Dealing With Domain Names, URLs, Parameters & All That Jazz – Technical SEO Tactics
Moderator: Vanessa Fox, Contributing Editor, Search Engine Land
Jonah just asked if any livebloggers were in the audience and I raised my hand. I’m being rewarded with his slides! Yay!
Maile’s up first with the lay of the land.
- Understand domains and URL structure
- Learn options for paginated content
- Use standard encodings in URLs
- Set preferences in webmaster tools
- Roll like a winner
Geotargeting priorites with Google:
- ccTLD, like .fr, .co.uk, will automatically be geo-targeted to the appropriate region
- webmaster tools manual geo-targeting with gTLD (if set)
- words for sub-domain or subdirectory
- requires about a week to take effect
Neither are really preferred for the Google index. They work equally well. It just depends how you want to service your customers.

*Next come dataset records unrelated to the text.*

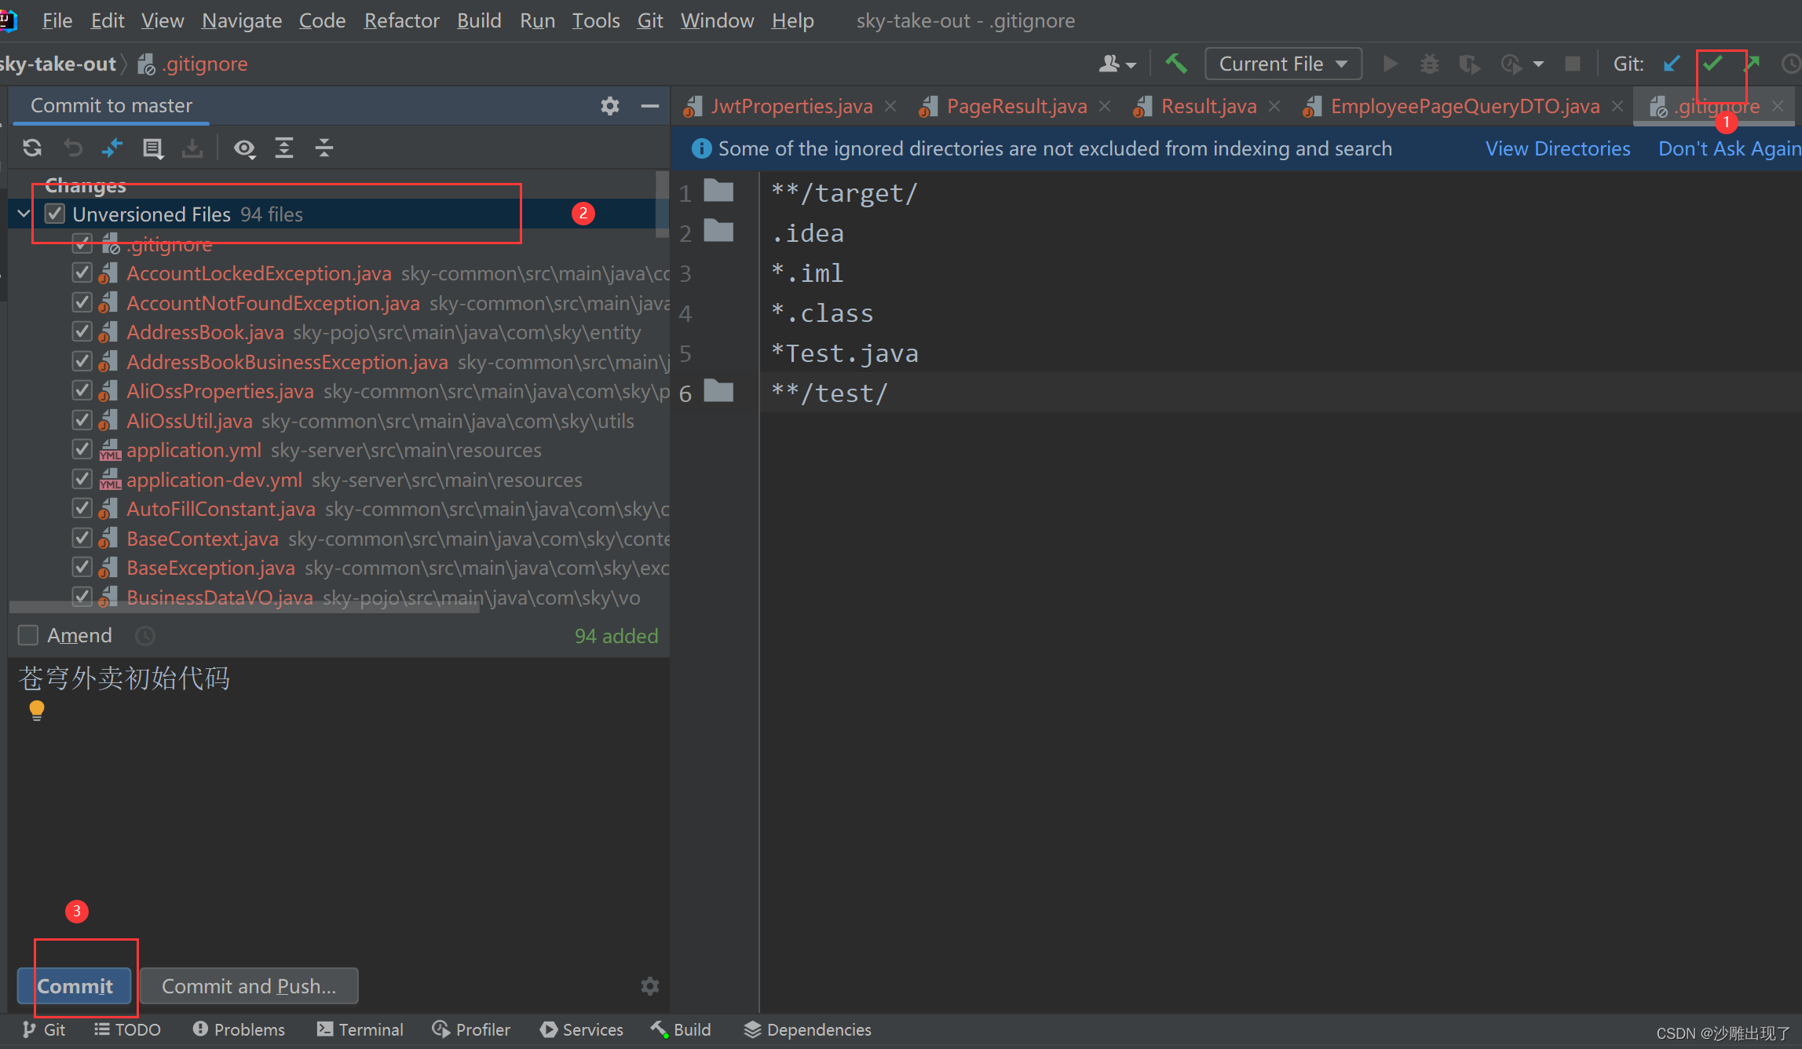This screenshot has width=1802, height=1049.
Task: Toggle the Unversioned Files checkbox
Action: (x=54, y=214)
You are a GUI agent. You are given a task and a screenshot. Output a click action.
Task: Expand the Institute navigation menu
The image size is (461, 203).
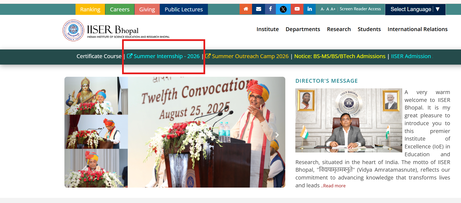267,29
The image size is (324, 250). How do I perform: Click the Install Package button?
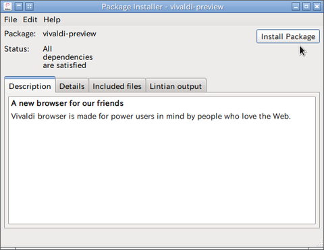pos(288,36)
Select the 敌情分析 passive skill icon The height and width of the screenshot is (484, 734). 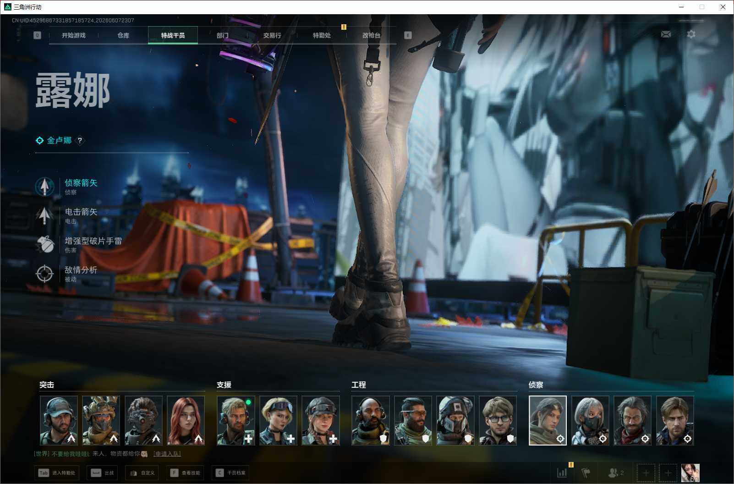pos(44,274)
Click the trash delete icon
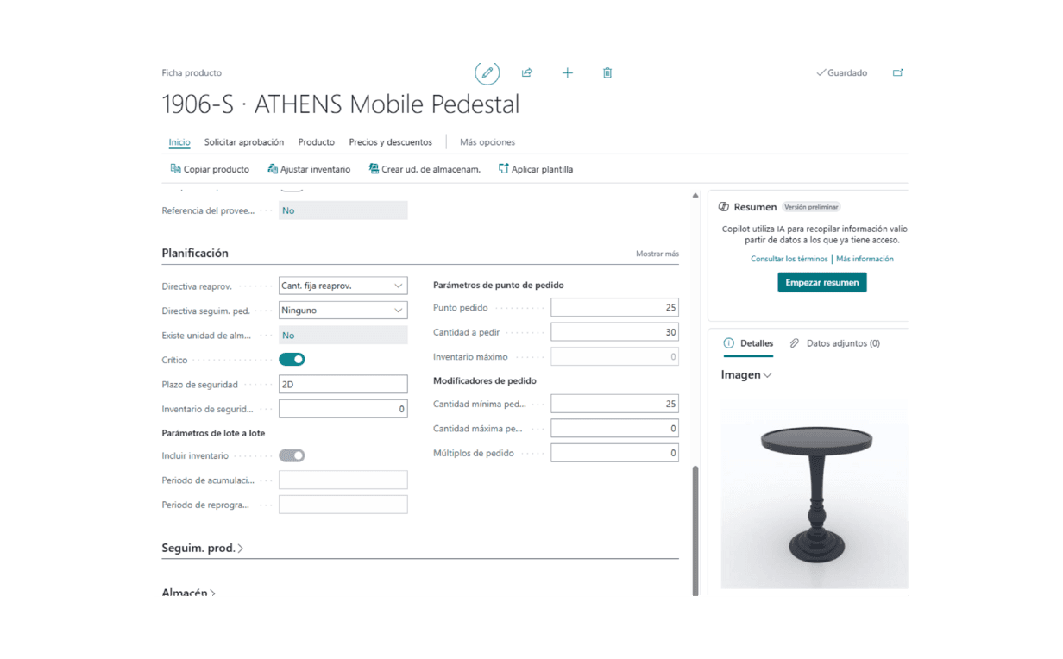Screen dimensions: 1063x659 pyautogui.click(x=607, y=73)
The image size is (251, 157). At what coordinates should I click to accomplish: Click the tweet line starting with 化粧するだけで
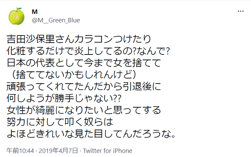[88, 51]
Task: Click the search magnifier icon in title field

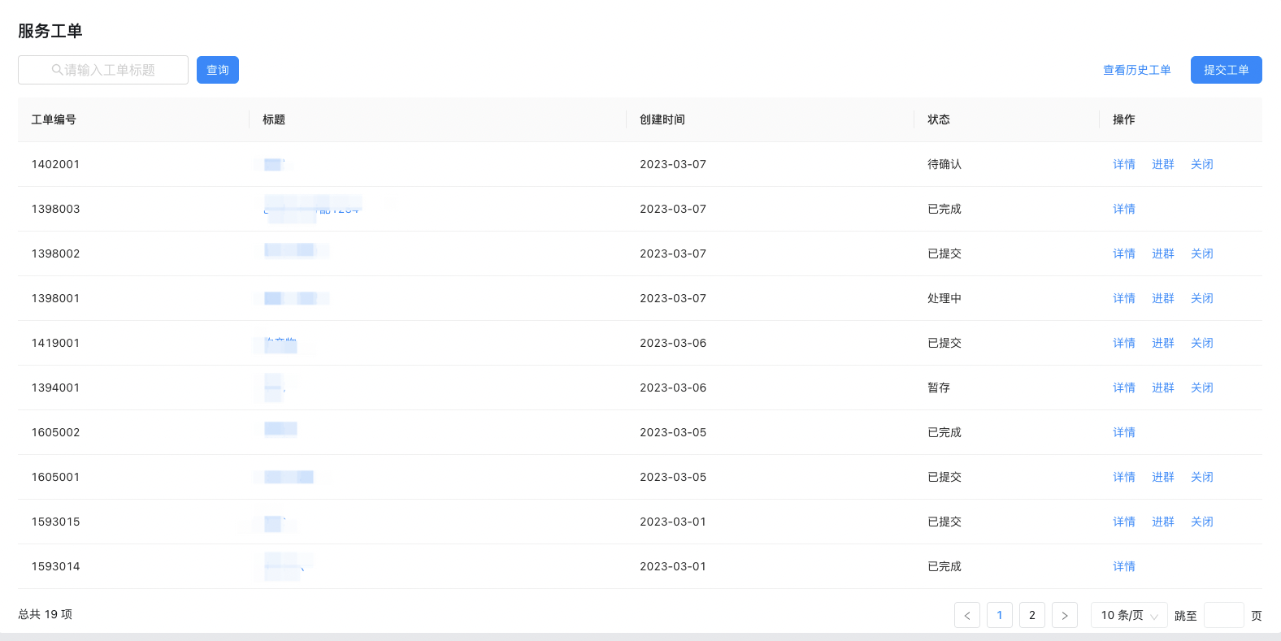Action: pyautogui.click(x=57, y=70)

Magic signals (can override some of the above) one example is if they’ve extracted a physical address from your home page, then they might over write the other settings, but this is extremely rare
The next slide is crazy but she says they’re going to have a blog post on the Google Webmaster Blog that explains it all in detail:
Next is some jazz…
Existing “view all” pages can have a rel=”canonical” from paginated URLs:
- All linking properties, etc., to “View All”
- Only “View All” displayed in SERPs
- Consider user experience
- Test load time
Next is parameters. Google advocates standard encodings, which means name/value pairs. Create algorithmically easily understood name/value pairs for dynamic URLs. Duplicates can be detected this way. The crawling is done more efficiently if they understand you can throw out the parameter. On the other side of the same coin, avoid maverick encodings. They are difficult to detect the similarity and that means duplicates will be crawled.

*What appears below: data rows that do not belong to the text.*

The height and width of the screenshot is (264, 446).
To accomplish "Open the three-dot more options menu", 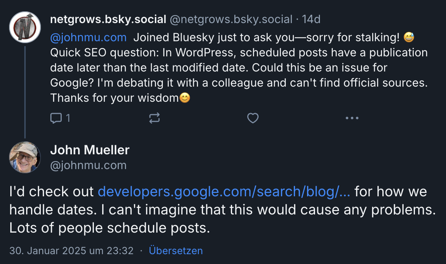I will 352,118.
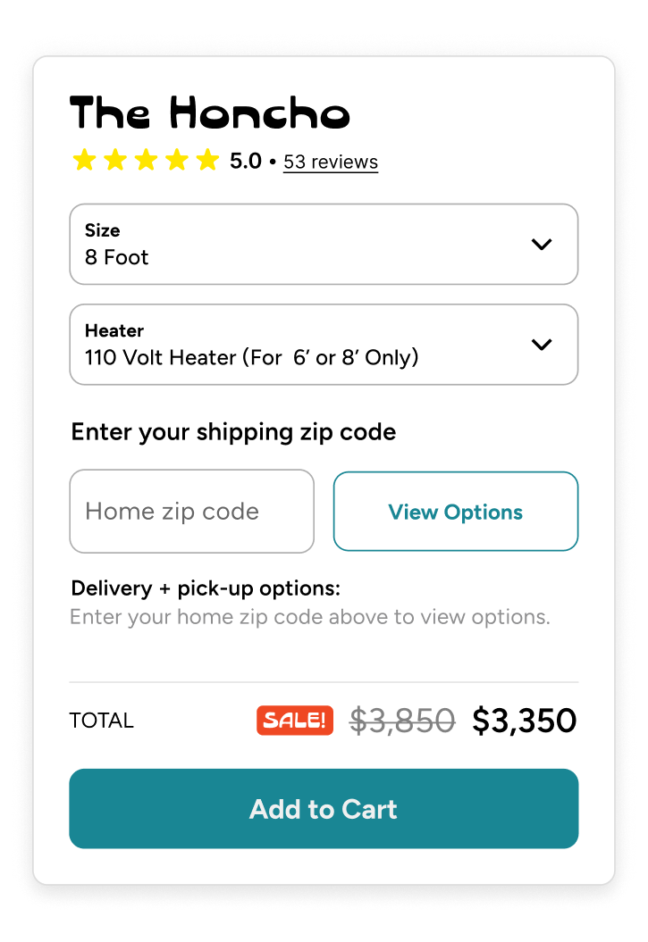
Task: Open the 53 reviews link
Action: click(330, 162)
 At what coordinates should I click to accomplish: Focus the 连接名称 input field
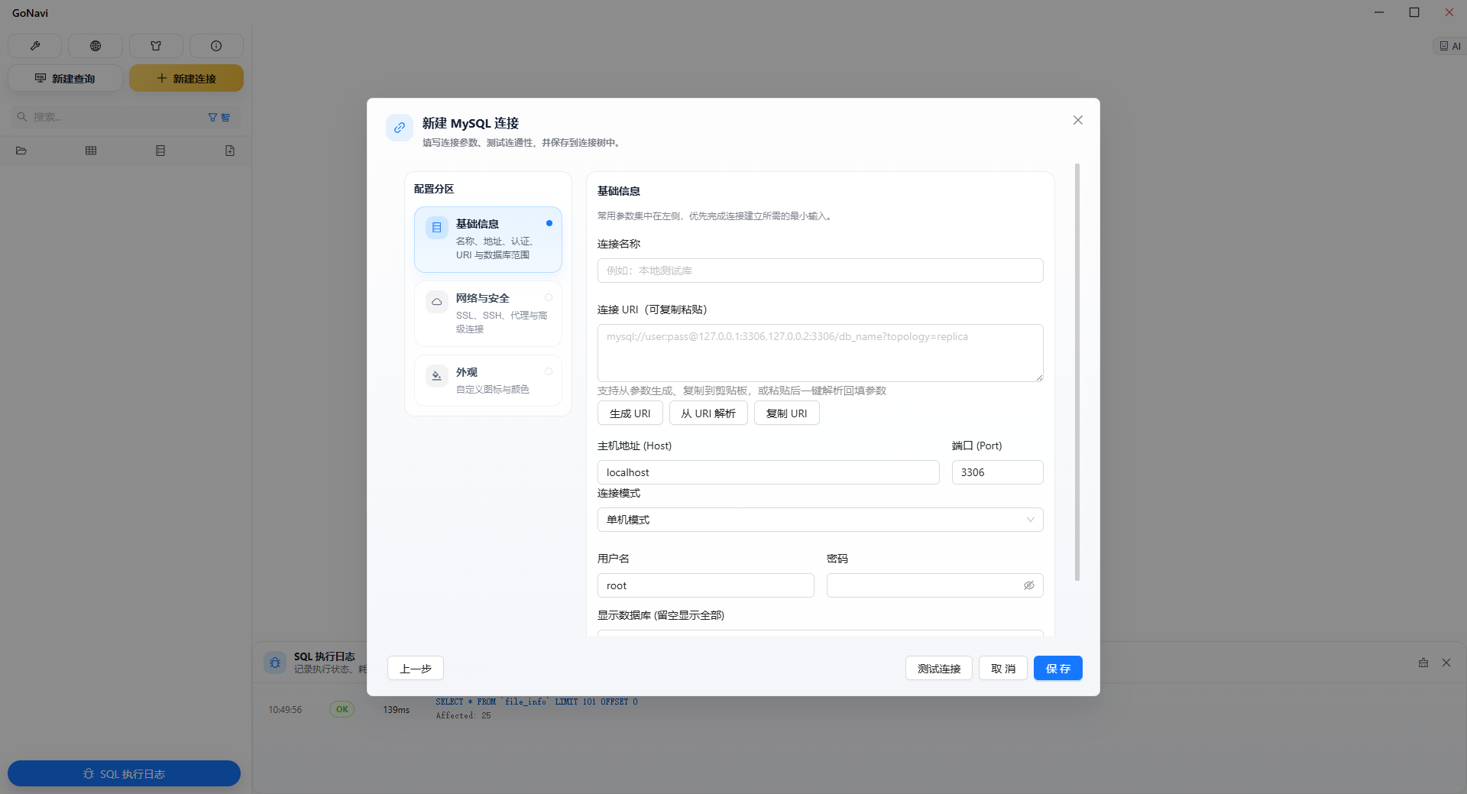[820, 271]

Set your parameter preferences in Webmaster Tools. You definitely don’t want to do it wrong because you could tell Google to ignore something important.
Roll Like a Winner: An Example
January 3, 2010
Web site with standard encodings:
- Eligible for URL parameter tool
- Compatible with crawling algorithms
Google is aware of 1,587,811 URLs on the site
Google attempted to crawl 885,482 URLs
On January 4, 2010
The webmaster set their preferred parameters in Webmaster Tools. After this configuration, Google was aware of 887,203 URLs, not 1.5 million. They attempted to crawl 799,000ish. That means crawl coverage is at 90 percent versus the 56 percent from previously.

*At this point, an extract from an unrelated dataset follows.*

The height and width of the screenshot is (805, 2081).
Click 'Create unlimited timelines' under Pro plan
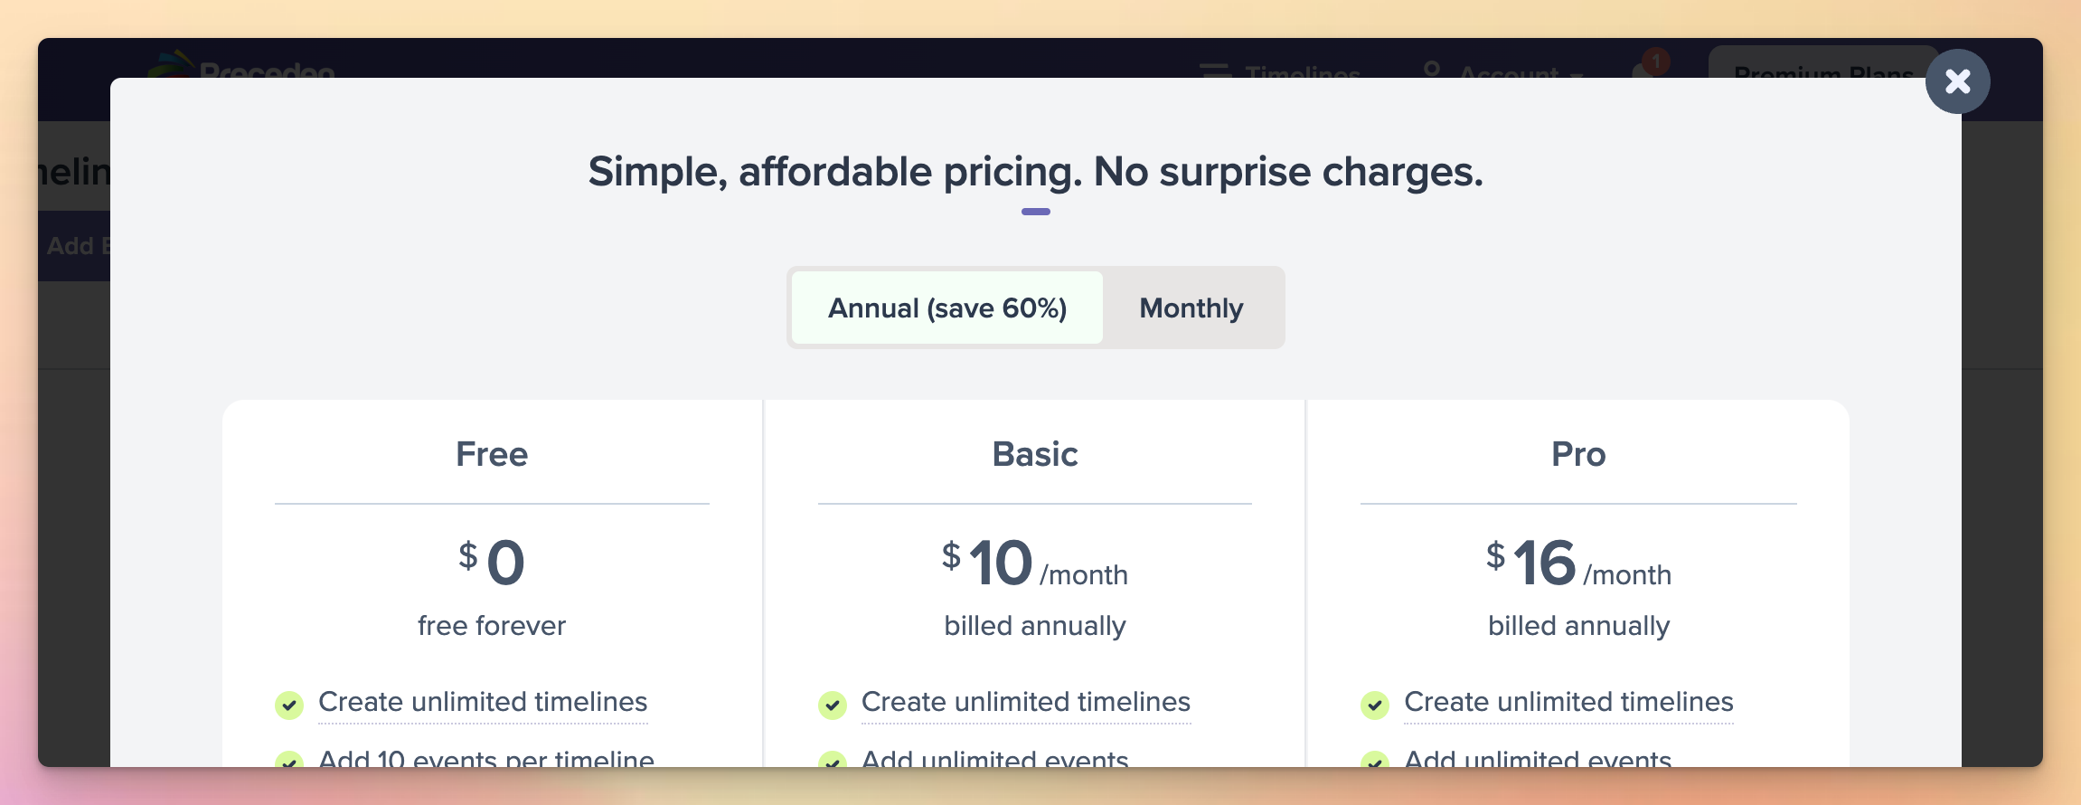1568,702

The index selection increased by thousands. Likely fewer filtered results and more unique content.
Next up is Richard.
Load Balanced Hosting – What and Why
What: Load-balanced hosting enables site traffic to be distributed to a site that is hosted on more than one redundant server.
Why: Sites that generate high amounts of traffic often require advanced hosting solutions to maintain site stability. Overloading a server with large amounts of traffic can cause it crash.
SEO Challenges from Load-Balanced Hosting
In many instances you’ll see the server numbers displayed in the URL. The main issue with this is the duplicate content, which can impact rankings. End-users and bots should see the same version of the URL at all times.
Always displaying the same sub-domain to all audiences. Some options:
- Enable the hosting system to always display the same server name no matter where the user / bot is directed.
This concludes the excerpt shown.